Est-ce que Gabrielle Roy aurait écrit sur moi? Femme d’ambitions nordiques, arbre solitaire au beau milieu de la forêt, rêveuse de révolutions alimentaires, romantique à lier, tireuse de bull’s eye à 200 verges, éviscéreuse de truite mouchetée, joueuse d’orgueil et d’orignal, femme-marée sous l’effet de la lune? Et Pauline Julien m’aurait-elle invitée chez elle pour m’entendre lire mes amours fous et me chanter les siens, fumer jusqu’à pas d’heure, cuisiner le gibier de mes chasses, acheter des billets d’avion sur un coup de tête, élaborer des choses politiques, rêver de notre indépendance de femmes comme de celle de notre pays?

Pauline, Gabrielle, tes partners de chasse et les autres t’aiment au-delà de ta beauté ou de ta capacité à être une blonde ou une grande artiste. Ils t’aiment même si tu n’as pas d’hypothèque, même si tu as abandonné ton baccalauréat en bio, même si tu n’as encore jamais trouvé le père de tes enfants, même si tu doutes, de tout, tout le temps. Ils t’aiment exactement comme tu apprends à t’aimer toi: parce que tu connais tellement de choses, que tu es drôle, instinctive, vulnérable, sensible, courageuse.

Et parce que tu es faite de toutes ces choses que tu ne cherchais pas et que tu as su saisir.

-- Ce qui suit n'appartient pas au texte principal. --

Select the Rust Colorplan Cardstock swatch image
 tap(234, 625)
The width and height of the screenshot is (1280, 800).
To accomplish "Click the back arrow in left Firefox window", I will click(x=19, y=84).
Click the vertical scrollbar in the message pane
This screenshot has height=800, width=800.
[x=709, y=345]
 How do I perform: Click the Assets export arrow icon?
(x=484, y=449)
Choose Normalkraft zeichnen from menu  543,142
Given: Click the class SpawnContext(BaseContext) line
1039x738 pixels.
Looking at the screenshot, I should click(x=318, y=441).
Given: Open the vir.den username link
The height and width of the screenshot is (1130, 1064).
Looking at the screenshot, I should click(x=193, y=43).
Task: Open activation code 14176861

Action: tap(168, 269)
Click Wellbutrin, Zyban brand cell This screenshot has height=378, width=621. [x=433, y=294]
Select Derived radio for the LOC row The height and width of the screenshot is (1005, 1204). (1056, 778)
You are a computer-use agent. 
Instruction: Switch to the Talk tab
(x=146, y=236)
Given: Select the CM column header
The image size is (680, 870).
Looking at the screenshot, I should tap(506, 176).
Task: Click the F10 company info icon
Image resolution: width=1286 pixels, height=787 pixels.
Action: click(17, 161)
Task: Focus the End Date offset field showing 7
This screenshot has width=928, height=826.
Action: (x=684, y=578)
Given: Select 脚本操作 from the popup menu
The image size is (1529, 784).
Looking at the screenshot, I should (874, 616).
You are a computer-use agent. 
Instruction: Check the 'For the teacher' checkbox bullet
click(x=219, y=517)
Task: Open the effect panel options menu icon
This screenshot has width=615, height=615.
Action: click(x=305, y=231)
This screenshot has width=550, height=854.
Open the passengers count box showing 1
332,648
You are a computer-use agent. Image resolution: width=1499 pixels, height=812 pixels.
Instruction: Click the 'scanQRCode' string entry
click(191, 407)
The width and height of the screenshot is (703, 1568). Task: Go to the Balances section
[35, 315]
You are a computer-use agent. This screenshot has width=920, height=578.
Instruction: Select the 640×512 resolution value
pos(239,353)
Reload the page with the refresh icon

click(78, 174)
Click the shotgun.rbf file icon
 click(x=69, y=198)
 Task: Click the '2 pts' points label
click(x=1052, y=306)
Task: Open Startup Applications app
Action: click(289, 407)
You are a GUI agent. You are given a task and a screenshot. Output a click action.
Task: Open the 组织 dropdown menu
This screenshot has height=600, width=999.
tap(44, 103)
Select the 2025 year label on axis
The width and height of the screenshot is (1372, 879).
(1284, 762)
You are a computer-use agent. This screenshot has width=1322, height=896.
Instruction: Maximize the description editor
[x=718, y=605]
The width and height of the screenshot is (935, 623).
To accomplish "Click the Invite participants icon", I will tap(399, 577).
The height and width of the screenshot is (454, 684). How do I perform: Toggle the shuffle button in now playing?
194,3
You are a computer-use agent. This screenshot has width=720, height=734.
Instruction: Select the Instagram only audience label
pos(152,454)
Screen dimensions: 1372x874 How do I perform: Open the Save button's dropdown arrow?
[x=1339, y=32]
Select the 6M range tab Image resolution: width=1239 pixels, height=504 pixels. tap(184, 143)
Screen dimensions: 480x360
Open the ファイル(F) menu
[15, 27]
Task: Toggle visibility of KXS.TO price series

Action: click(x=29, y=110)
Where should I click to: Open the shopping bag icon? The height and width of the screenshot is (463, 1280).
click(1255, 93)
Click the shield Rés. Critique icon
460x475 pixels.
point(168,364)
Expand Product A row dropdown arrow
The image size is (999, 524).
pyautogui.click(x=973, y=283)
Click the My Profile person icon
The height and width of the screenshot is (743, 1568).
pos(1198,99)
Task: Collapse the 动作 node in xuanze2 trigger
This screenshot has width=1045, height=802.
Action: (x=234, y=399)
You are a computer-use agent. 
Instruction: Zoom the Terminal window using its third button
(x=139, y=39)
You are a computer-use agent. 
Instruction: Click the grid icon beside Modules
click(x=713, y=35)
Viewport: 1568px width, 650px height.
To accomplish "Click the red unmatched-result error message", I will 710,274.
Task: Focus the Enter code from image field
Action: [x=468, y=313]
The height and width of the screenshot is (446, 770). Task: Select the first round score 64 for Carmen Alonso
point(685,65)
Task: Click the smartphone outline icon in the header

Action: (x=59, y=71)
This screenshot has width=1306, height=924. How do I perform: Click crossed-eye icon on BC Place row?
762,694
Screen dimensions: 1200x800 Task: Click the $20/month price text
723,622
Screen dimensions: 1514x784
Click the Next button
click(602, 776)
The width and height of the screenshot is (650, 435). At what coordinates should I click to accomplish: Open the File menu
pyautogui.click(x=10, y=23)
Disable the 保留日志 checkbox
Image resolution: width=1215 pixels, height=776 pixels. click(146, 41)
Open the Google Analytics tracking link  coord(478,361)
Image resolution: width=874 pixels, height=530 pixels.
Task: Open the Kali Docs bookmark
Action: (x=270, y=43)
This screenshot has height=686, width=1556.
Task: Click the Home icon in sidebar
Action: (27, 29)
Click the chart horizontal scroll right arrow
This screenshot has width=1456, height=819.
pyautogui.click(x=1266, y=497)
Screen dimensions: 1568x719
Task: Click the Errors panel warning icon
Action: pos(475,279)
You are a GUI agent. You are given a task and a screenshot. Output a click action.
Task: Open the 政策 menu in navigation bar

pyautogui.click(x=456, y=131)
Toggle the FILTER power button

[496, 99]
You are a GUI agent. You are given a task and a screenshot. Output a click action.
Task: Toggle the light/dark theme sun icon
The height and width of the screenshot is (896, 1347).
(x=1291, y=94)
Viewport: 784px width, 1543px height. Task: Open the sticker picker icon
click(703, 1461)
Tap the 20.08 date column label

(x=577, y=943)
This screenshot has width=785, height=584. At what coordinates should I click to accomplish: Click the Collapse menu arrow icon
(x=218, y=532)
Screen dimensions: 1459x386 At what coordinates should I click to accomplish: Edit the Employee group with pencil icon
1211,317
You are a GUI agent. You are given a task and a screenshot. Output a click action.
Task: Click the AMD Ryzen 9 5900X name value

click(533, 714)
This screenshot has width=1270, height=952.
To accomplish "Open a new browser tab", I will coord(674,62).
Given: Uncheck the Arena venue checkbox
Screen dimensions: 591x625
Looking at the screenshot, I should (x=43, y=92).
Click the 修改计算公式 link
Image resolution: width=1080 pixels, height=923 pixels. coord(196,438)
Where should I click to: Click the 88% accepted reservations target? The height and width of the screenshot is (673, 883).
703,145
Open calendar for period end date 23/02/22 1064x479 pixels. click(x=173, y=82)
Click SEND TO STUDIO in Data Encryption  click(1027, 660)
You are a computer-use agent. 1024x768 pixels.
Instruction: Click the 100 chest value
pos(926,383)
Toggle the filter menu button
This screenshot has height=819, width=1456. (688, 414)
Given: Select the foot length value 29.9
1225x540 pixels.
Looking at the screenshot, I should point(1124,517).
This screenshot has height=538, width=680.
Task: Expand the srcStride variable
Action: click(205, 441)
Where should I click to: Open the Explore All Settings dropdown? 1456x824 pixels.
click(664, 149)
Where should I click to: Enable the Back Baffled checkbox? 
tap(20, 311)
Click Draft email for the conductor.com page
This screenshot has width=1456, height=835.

Un jour, alors que tu étais enfant, un grand poète (Claude Léveillée, pour ne pas le nommer) à qui tu avais envoyé une carte de souhaits te répondit ceci: «Tu es déjà une femme, une grande dame, une grande âme.» Comme une prémonition, en 1993.

Maintenant, tu le réalises. Tu es, et tu as toujours été, cette femme que tu voulais devenir.


Elisabeth Cardin est copropriétaire du restaurant Manitoba à Montréal. Elle est aussi chasseuse, pêcheuse à la mouche, agricultrice en devenir et porteuse de l’identité culinaire québécoise


Ce texte est paru à l’origine dans le numéro 11, FEMMES au printemps 2020.